Exercise ▸ Restate exactly the lines below, from the one containing "Task: Click the zoom out magnifier icon" through the final line, and leave out the pictures.

(Data extracted from a collection)
◆ ◆ ◆
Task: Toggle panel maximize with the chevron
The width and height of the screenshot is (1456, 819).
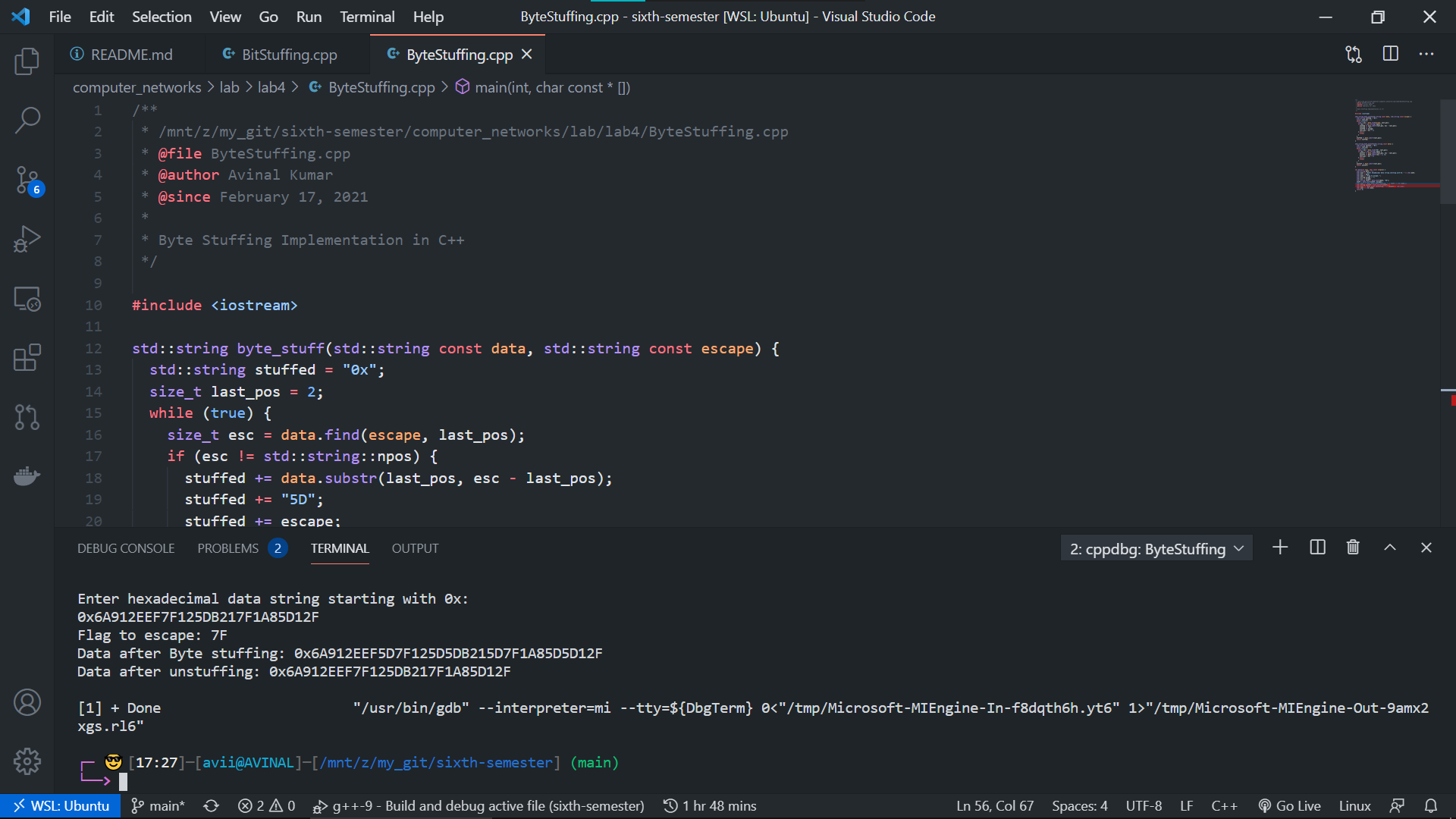Action: tap(1390, 547)
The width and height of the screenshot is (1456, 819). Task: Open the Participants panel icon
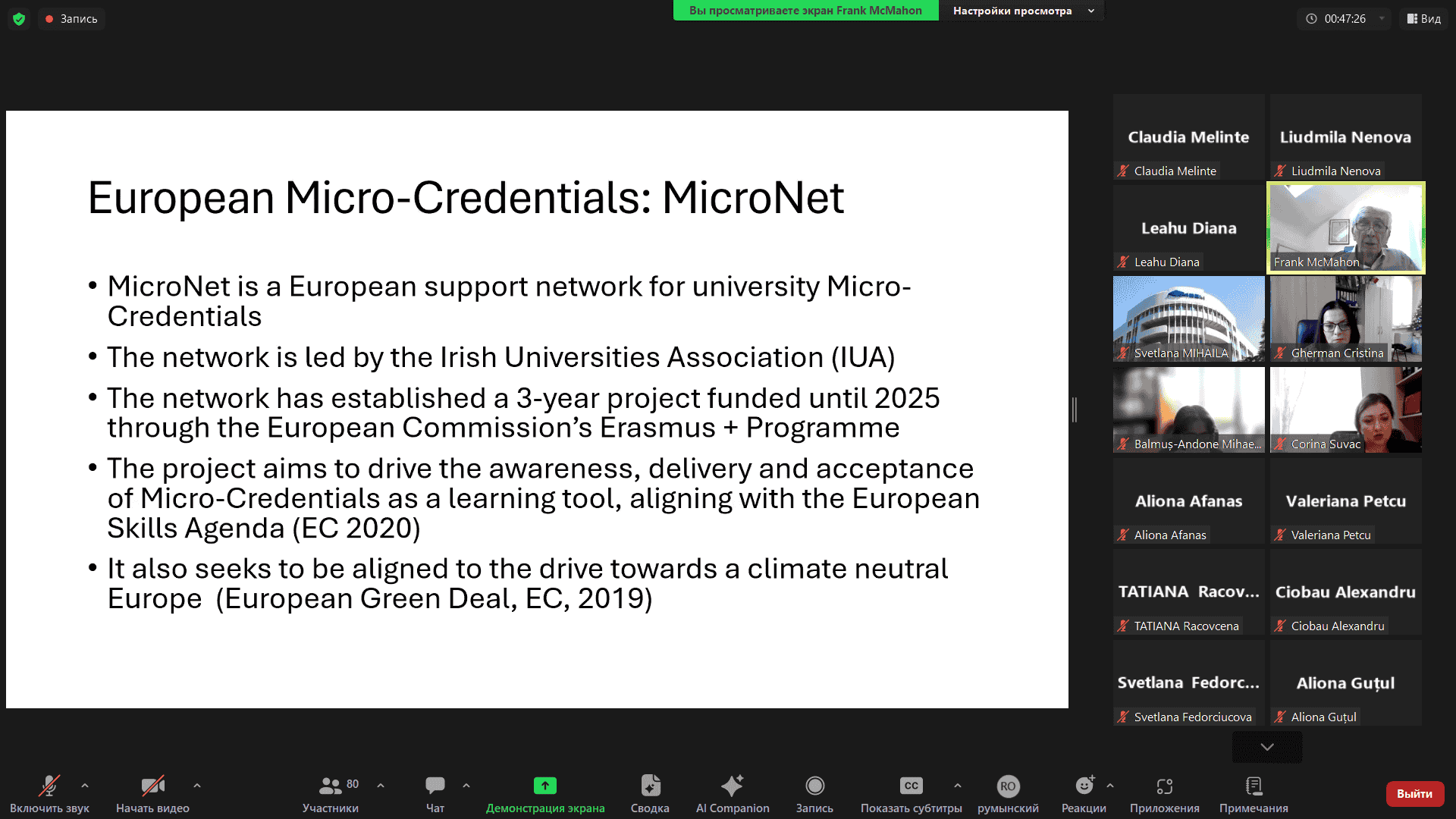330,786
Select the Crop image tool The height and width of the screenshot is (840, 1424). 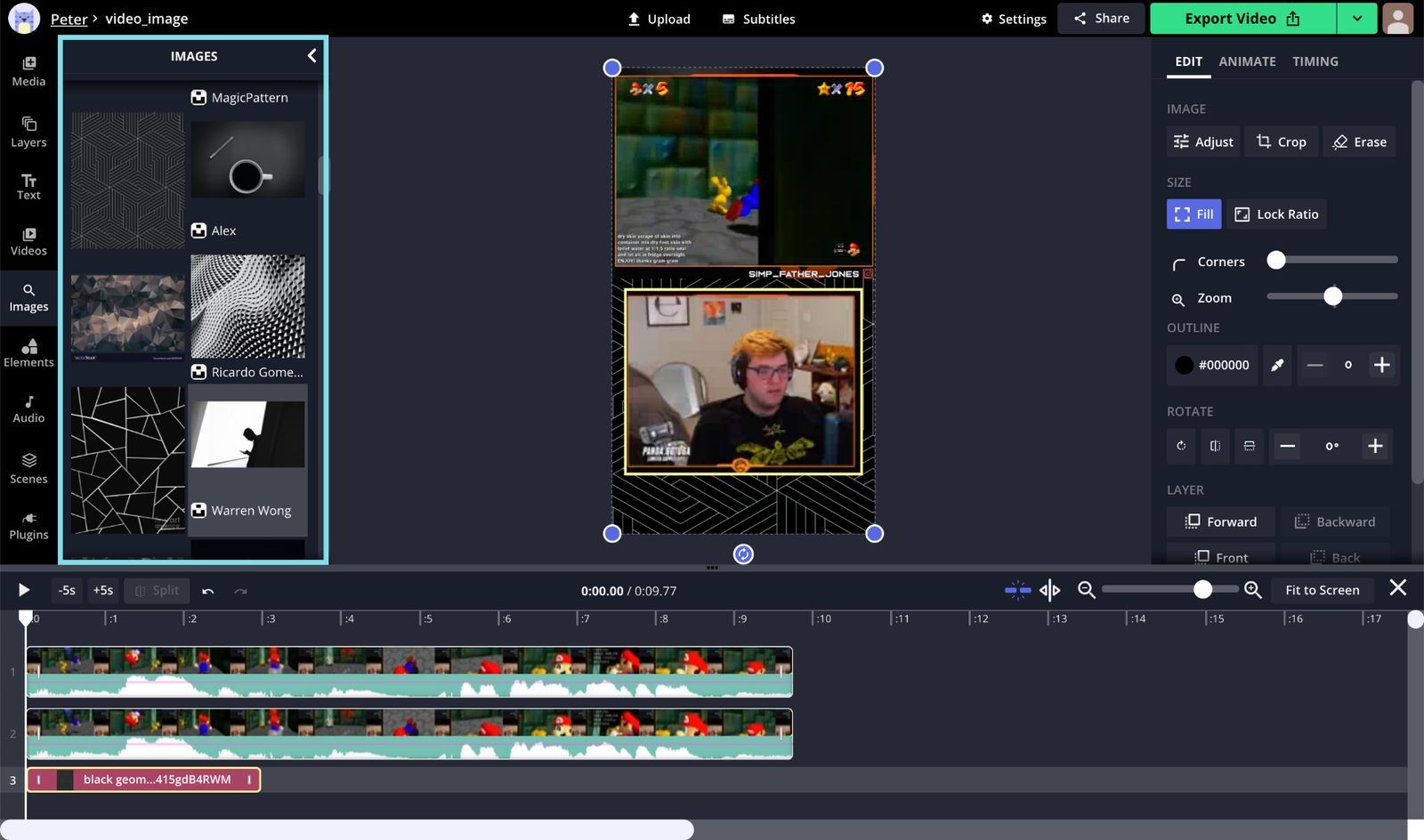coord(1281,141)
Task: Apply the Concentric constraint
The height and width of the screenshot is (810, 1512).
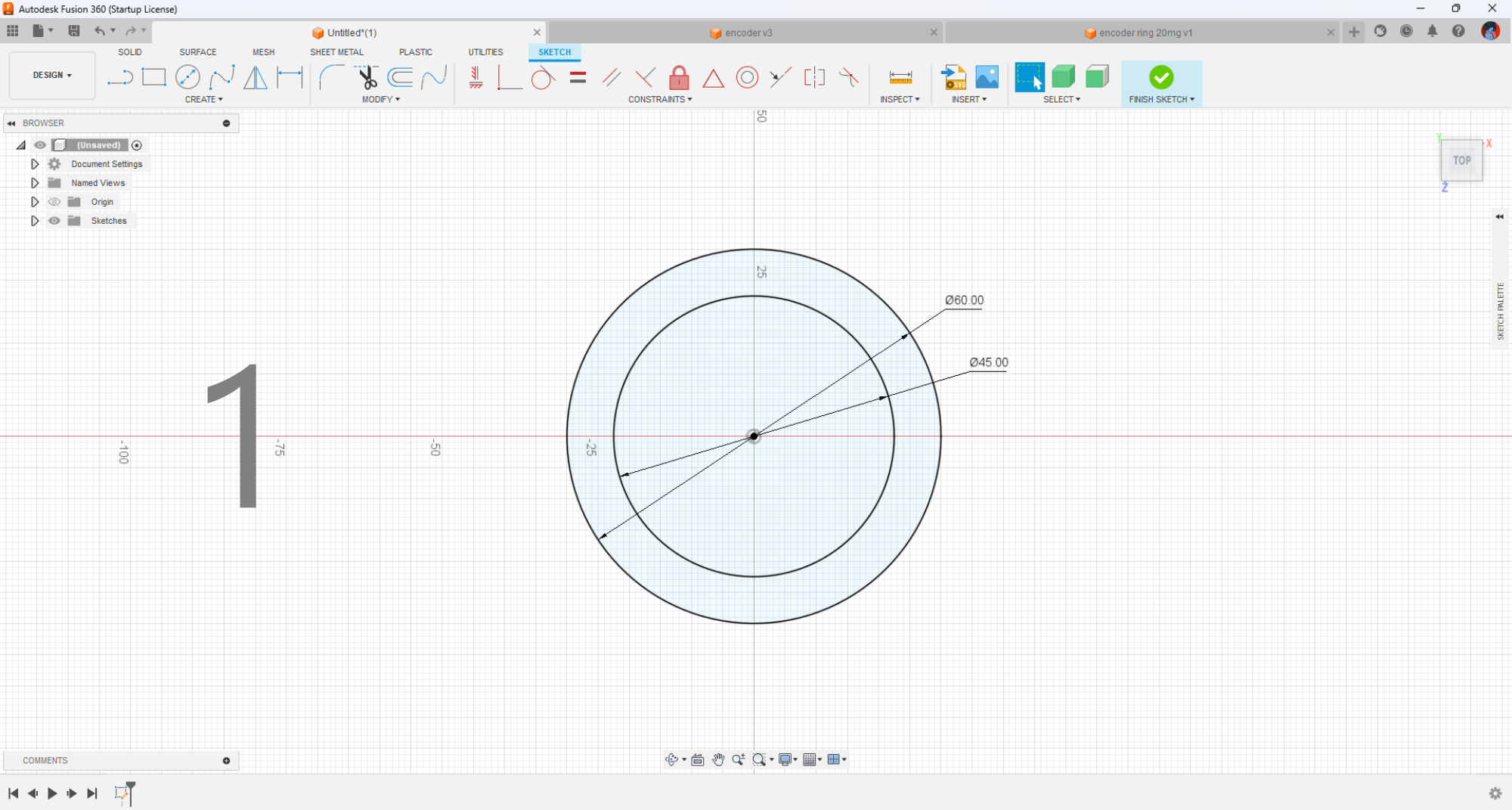Action: click(747, 76)
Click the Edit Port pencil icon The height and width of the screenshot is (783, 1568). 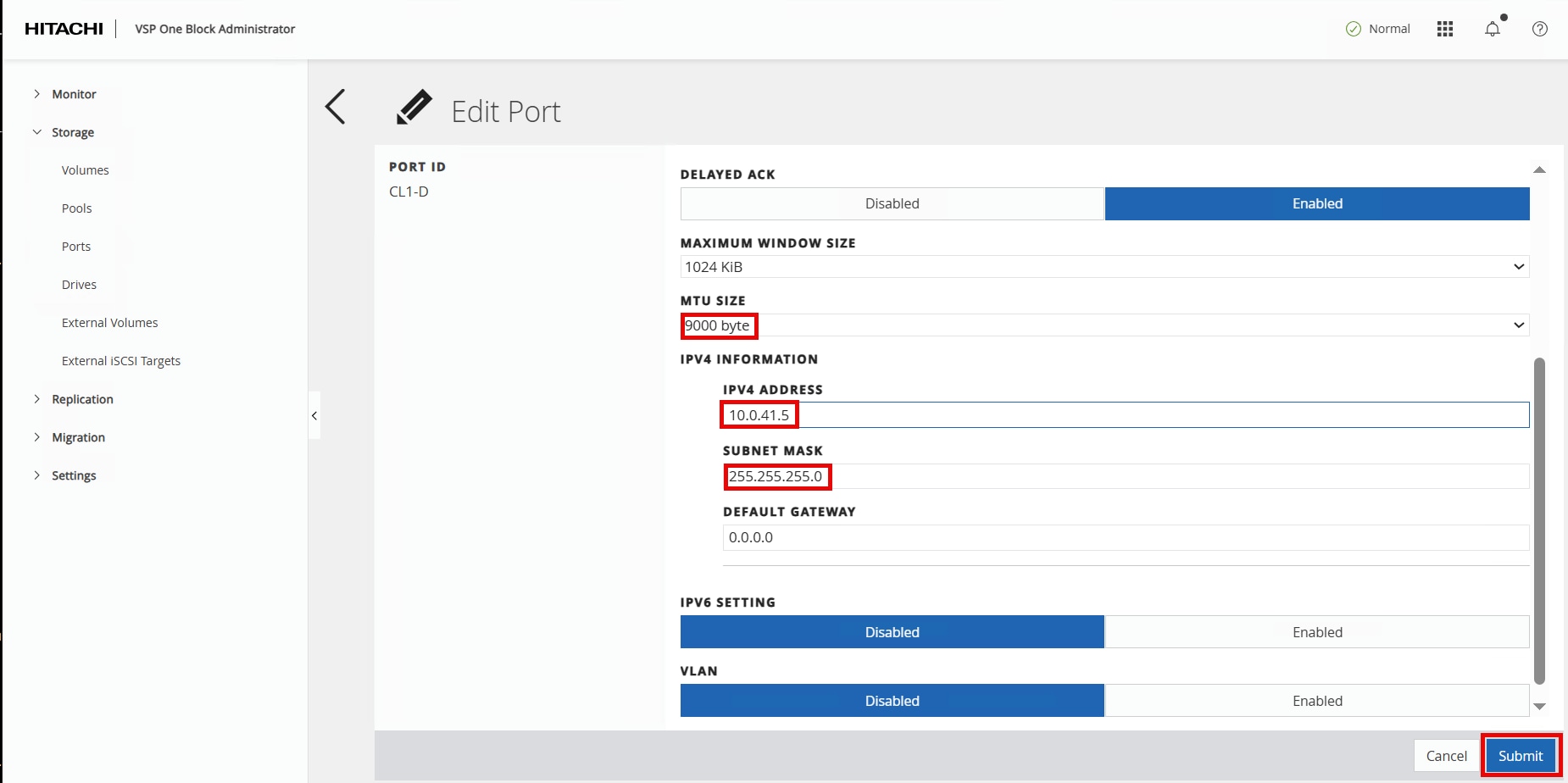[x=414, y=107]
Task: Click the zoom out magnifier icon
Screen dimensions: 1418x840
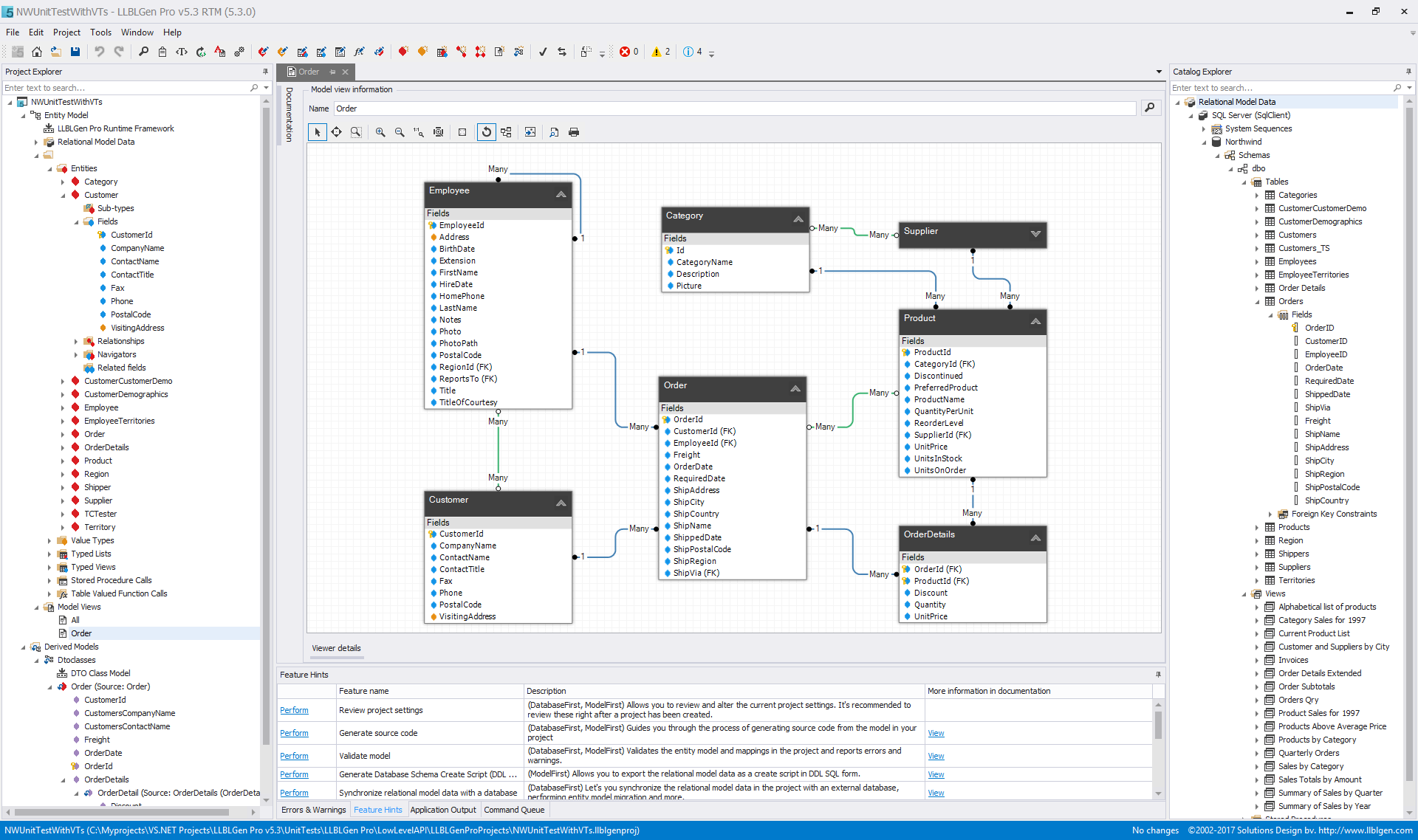Action: click(400, 132)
◆ ◆ ◆
Exercise answer ▸
Task: Click the zoom out magnifier icon
Screen dimensions: 1418x840
Action: click(400, 132)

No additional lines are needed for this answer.